(Stored data entries)
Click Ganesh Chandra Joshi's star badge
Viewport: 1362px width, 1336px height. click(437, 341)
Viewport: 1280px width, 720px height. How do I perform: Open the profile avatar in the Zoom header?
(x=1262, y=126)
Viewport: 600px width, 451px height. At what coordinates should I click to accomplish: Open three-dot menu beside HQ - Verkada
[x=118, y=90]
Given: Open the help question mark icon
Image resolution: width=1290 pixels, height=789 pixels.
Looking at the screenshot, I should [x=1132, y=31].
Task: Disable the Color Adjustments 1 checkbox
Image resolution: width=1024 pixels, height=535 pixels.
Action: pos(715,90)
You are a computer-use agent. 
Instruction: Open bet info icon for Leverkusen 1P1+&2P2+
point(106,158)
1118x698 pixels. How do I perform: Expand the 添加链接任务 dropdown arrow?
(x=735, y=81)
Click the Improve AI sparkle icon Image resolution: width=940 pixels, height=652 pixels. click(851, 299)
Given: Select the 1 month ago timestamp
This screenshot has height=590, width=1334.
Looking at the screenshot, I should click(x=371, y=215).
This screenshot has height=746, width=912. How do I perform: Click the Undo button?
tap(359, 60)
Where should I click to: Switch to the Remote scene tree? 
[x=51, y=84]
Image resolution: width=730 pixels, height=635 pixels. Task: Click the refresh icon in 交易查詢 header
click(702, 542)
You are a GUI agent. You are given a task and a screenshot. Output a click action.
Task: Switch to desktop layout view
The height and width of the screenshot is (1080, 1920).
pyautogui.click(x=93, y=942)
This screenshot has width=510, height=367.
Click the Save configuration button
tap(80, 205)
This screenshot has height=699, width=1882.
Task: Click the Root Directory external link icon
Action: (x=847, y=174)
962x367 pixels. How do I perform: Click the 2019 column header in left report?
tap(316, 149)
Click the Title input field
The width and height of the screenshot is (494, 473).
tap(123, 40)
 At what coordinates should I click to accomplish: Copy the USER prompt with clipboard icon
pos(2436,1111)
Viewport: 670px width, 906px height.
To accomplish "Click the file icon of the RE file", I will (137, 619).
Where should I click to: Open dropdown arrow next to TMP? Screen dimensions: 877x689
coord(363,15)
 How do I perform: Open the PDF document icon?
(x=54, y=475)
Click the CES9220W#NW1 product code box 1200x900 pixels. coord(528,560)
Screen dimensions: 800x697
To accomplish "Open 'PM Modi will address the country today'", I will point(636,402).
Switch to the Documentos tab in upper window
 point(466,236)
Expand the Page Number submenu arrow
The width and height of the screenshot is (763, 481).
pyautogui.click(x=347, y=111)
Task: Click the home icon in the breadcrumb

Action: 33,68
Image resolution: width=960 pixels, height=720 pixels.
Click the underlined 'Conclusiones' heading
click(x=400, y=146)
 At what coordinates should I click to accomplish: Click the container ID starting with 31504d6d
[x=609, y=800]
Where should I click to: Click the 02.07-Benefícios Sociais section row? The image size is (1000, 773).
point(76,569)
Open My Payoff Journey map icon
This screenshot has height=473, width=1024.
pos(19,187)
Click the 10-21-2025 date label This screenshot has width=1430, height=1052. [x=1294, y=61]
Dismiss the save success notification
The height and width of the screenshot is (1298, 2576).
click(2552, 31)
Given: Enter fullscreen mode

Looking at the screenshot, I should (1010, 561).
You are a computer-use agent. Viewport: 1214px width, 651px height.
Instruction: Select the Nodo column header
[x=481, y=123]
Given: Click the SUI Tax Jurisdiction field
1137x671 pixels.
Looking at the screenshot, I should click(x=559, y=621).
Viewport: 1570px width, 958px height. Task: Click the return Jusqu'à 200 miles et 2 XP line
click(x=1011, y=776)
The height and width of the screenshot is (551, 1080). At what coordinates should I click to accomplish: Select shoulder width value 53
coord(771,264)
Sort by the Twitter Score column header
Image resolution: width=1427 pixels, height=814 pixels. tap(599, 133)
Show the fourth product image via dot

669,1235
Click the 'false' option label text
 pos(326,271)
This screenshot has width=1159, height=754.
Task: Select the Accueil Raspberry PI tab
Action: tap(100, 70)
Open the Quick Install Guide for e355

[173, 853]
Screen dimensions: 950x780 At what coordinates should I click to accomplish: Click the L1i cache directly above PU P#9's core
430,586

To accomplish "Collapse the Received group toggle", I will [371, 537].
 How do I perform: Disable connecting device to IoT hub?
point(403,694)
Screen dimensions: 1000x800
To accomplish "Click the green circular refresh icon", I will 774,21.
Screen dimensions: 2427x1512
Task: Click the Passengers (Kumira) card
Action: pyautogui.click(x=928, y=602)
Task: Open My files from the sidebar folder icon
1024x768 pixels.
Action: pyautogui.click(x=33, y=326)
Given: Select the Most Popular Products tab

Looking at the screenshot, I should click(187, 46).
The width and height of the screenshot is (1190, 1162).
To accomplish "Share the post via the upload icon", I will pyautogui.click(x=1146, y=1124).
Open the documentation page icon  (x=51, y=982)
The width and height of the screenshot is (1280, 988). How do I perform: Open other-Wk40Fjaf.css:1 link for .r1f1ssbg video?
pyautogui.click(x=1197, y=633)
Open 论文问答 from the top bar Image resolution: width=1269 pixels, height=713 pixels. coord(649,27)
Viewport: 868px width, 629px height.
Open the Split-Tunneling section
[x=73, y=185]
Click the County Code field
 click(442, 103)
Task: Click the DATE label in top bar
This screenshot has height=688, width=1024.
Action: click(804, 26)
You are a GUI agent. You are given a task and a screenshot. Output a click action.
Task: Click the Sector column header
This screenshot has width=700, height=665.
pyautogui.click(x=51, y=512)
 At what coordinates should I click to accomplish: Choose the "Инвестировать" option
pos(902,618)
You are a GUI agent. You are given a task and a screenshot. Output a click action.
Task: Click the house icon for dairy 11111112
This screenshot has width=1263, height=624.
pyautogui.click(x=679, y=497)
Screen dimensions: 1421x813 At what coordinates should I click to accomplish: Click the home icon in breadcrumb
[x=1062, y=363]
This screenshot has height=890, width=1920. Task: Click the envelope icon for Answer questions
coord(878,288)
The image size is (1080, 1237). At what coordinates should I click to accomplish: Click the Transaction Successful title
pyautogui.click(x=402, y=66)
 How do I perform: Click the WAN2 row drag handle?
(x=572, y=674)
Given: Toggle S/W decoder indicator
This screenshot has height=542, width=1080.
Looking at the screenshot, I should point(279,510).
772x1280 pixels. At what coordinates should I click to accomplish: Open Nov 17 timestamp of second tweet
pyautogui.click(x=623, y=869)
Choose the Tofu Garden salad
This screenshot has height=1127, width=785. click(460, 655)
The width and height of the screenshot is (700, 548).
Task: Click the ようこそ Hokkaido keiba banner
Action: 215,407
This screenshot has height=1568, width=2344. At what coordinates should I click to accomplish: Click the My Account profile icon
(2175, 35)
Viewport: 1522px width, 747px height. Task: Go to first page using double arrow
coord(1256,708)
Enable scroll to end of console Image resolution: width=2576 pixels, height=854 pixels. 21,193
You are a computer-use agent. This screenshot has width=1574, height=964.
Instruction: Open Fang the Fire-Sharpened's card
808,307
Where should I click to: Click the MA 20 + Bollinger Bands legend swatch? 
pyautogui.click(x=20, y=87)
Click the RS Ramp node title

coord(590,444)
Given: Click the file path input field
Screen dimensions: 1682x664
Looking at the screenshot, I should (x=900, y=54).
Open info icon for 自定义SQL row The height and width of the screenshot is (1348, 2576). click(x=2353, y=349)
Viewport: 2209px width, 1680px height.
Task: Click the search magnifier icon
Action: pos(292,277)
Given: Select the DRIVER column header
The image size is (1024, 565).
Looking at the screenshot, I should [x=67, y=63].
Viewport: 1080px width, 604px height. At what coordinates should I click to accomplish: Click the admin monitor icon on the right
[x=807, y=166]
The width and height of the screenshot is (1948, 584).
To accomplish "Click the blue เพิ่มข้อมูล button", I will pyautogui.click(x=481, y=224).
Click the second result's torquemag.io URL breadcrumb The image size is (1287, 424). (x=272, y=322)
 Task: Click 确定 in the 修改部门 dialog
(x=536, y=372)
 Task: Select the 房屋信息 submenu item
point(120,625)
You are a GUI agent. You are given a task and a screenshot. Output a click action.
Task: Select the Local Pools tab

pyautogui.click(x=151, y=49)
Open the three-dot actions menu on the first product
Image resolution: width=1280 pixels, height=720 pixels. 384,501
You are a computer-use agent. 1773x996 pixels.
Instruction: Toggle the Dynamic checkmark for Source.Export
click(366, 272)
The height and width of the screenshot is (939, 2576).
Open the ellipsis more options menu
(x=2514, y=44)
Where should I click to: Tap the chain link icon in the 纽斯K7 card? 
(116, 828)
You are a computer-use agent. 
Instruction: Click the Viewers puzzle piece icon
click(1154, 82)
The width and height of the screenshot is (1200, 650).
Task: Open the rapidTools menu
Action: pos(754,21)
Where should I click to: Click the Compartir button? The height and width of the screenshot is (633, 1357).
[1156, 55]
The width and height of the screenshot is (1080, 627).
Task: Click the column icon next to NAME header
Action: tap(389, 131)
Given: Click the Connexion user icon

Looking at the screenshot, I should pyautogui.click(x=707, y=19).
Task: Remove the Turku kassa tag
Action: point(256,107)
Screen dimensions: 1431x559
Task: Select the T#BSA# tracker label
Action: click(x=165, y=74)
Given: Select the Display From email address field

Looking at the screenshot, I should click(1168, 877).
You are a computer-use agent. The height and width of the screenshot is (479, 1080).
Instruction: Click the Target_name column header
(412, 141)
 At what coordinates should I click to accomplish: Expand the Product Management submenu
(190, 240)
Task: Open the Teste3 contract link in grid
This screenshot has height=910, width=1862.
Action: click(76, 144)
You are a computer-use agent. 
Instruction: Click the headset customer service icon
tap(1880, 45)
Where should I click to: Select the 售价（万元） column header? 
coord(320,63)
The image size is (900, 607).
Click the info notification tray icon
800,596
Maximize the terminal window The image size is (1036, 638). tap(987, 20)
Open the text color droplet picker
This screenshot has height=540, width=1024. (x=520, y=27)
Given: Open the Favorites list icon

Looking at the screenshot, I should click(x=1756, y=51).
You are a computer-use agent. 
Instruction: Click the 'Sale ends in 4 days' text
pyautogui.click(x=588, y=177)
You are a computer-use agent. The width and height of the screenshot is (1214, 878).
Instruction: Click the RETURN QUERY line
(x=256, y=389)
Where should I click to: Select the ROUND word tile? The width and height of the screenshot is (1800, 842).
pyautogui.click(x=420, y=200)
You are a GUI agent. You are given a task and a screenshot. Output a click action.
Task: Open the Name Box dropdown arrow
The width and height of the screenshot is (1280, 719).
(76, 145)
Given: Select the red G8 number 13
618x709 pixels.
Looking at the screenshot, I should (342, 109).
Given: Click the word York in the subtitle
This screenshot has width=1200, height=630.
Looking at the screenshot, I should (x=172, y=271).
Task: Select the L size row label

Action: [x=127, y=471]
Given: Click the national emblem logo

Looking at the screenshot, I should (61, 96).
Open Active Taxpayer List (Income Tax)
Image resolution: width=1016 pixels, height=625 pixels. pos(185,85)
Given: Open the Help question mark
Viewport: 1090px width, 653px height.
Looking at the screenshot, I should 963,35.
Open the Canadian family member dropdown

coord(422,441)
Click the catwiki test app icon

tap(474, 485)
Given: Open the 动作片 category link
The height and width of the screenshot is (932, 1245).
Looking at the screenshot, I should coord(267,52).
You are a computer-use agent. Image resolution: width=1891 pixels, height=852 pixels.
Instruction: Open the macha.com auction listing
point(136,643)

### [What this task involves]
Show every line of the rows above that contains the word "next", treating uppercase and lowercase as different.

### [The output]
Where should I click to: Open dropdown arrow next to TMP? Screen dimensions: 877x689
Task: Click the column icon next to NAME header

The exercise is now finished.